Aku berusaha bertahan, berusaha suka, berusaha komitmen dengan pilihan. Tapi ada satu hal yang tidak bisa dipaksa. Yaitu passion. Seperti kata seseorang, “Passion energizes your talent”. Ada satu hal yang tidak bisa diganggu gugat. Ada satu hal yang tidak bisa dimengerti. Ada satu hal yang jika diterima dan dimengerti bisa menghasilkan sesuatu yang luar biasa. Passion. Passion. Dan passion. Dengan berat hati, aku mengatakan, aku tidak ada passion di sini. Di pilihanku sendiri. Pilihan yang tidak dipilih dengan pertimbangan luas. Pilihan yang lahir dari pengecut yang tidak berani mengikuti hatinya. Astaghfirullah...maafkan aku Yaa Rahman L

Lalu, mengapa harus sastra?

Tidak ada yang kaget kenapa aku suka sastra. Jika aku di sastra, aku bisa mensinergikan dan menyalurkan kesukaanku akan menulis dengan layak dan sejalan, bukan hanya sekedar hobi. Ada energi tersendiri yang lahir saat kau mengerjakan apa yang kau sukai tanpa ada paksaan. Ada tanggung jawab besar yang menyenangkan walaupun berat jika kau berada di zona yang membuatmu menemukan jati dirimu seutuhnya, sesulit apa pun itu. Dan aku masih mau meneruskan ke jenjang yang lebih tinggi, S2, S3, dan berapa S lagi yang akan tercipta jika aku di sini. Karena aku suka. Dan aku yakin, aku dilahirkan memang untuk itu. Jika semua kemampuanku dilumpuhkan oleh Allah, hanya ada satu hal yang aku ingin tetap ada. Yaitu kemampuan dan kemauanku untuk menulis. Karena dengan menulis, aku bisa berbicara pada dunia, mengatakan apa yang tidak mampu aku katakan dengan suara. Writing works more than voices. Bahkan, ketika aku sudah tidak mampu lagi berbicara, ketika aku dilarang melakukan apa pun di dunia ini, tolong...jangan larang aku untuk menulis. Itu saja. Aku suka. Dan aku cinta. Tanpa paksaan.

Mendramatisir memang.

Ujian SBMPTN

Aku lalu mengambil uang tabungan dan uang saku kosku. Ke bank sendiri. Mendaftar SBMPTN. Ke Gramedia, membeli buku-buku kumpulan soal dan buku materi IPS. Ke gudang, mengobrak-abrik buku SMA, dan memulai belajar...sebagai anak IPS.

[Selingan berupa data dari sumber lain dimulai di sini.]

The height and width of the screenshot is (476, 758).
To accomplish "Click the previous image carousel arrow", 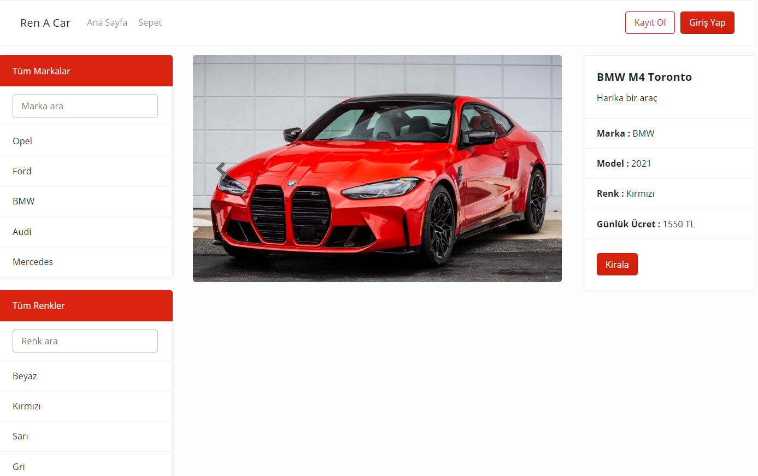I will pos(221,168).
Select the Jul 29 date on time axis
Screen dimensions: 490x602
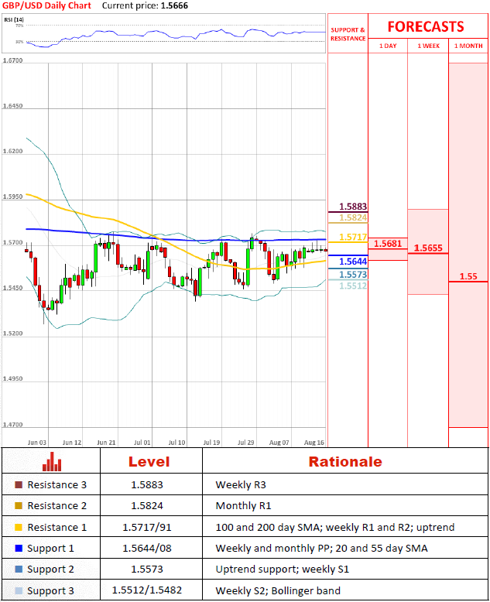tap(246, 443)
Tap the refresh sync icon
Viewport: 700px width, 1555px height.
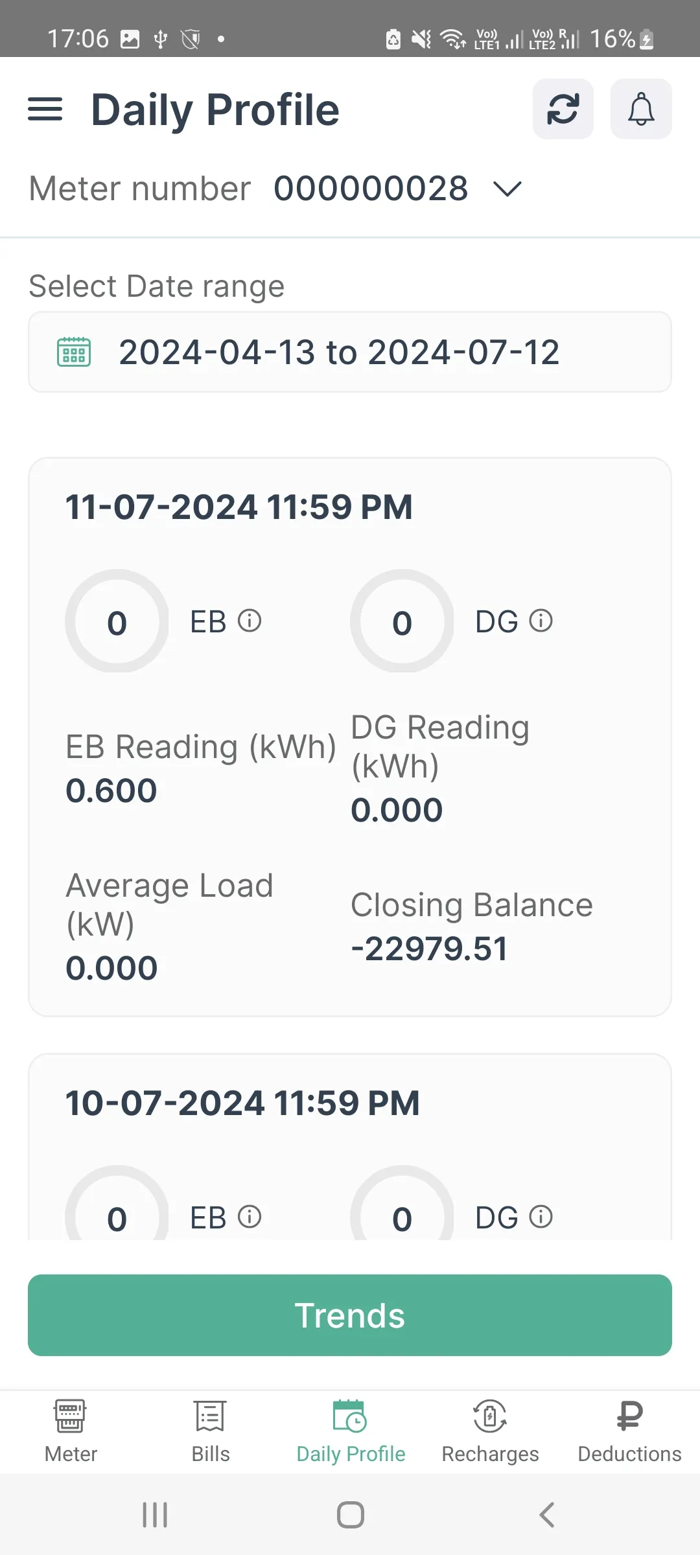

Ujiannya tidak terlalu sulit untuk pengetahuan umum, aku mengerjakan dengan yakin dalam jumlah yang lumayan banyak. Untuk ujian SOSHUM, memang hanya sedikit yang aku yakin. Namun kali ini, aku mengerjakan lebih pede dari tahun lalu, entah karena sudah pernah, atau memang karena aku bisa. Aku sangat optimis sekali.

Bagaimana hasil SBMPTN kemarin?

Mungkin ini jawaban yang ditunggu. Jadi, malam hari sebelum pengumuman, aku bermimpi sangat indah. Aku bermimpi ada di medan perang ujian praktik SIM C sedang mengendarai motor bebek. Aku memakai rok hitam, kemeja putih, dan jas almamater UM, persis seperti gaya mahasiswa baru yang sedang ospek. Kebetulan, tanggal 8 Juli kemarin, aku akan mendapatkan 2 hal spesial, harusnya sih. Aku akan ujian praktik SIM C untuk kedua kalinya dan akan menerima pengumuman hasil SBMPTN. Di mimpi itu, aku sangat bahagia mengendarai motor itu. Dan aku berhasil melalui ujian praktik SIM itu dengan sangat lancar, mulus, dan sempurna. Sampai-sampai di mimpi itu, namaku tersohor di pelosok negeri karena aku adalah wanita dengan nilai praktik tertinggi. Pulang dari praktik, aku yang masih berpenampilan sama, berbelanja kebutuhan ospek di sebuah mini market. Sungguh, itu mimpi paling indah sedunia.

8 Juli 2013

Tiba-tiba aku terbangun, aku bangun kesiangan. Maklum, aku sedang tidak solat, jadi tidak memasang alarm di saat subuh. Aku bangun 30 menit sebelum kantor SATLANTAS buka. Sampai di sana bersama ibu, aku sangat percaya diri walaupun masih deg-degan gara-gara kesiangan. Dengan senyum dan berkali-kali membaca Al-Fatihah, aku memulai ujian. Aku tidak terlalu gugup karena sudah pernah melakukannya. Dan aku sangat optimis, entah kenapa. Tapi, baru beberapa detik ujian, aku sudah menjatuhkan palang. Parahnya lagi, kakiku turun ke tanah. Motorku juga ke luar jalur. Aku tetap bersikukuh menyelesaikan ujian, walaupun nyata-nyata sudah gagal. Ujian kali ini lebih  buruk dari ujian sebelumnya. Di ujian sebelumnya, aku hanya menjatuhkan 2 palang tanpa menurunkan kaki. Tapi di ujian ini, sudah berapa kali aku melakukan kesalahan. Dan aku harus mengulang 2 bulan lagi. Mimpiku ternyata bukan untuk sekarang.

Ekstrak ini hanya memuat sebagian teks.